Note in particular Android is a worst-case scenario for download size,
since neither Arti nor Tor can use Android's built-in TLS
implementations, and so both need to include a TLS library. (OpenSSL is
the best option with Tor; Rustls is the smallest with Arti.) I expect
that it will be fairly easy to deliver an Arti download that's smaller
than Tor on Windows, iOS, or OSX, if we are not there already.
There are several avenues for trying to make Arti's download size
smaller in the future. Most of them come down to identifying the
largest libraries used by Arti, and replacing them with smaller
alternatives.
Some small part of the current download size of Arti is an artifact of
comparing Arti's binary size to Tor's binary size, and not looking at
library sizes directly. I expect that once we are able to compare both
programs built as a library, we'll see a some modest savings there.
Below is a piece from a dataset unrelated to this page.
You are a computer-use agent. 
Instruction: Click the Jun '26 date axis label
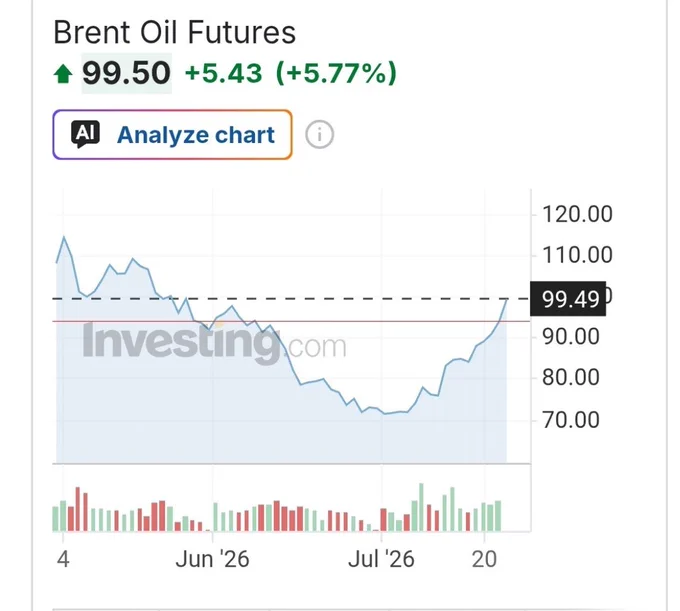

I think that as we continue development, we'll expect to see some
savings in Arti if as we find initial low-hanging fruit to eliminate,
and some regressions as we add more missing features. I do not think we
will achieve a smaller download than C _on Android_ without major
engineering.
## Methodologies
We use the Valgrind tool, massif, to extract heap information over the
execution duration of the program. We use the `massif-visualizer` tool to
extract peak values from the massif results.
Since there is variance in these results that are outside of our control here,
such as difference between paths through the Tor network, it is important that
when running these tests that you run the experiments multiple times and take
the median value.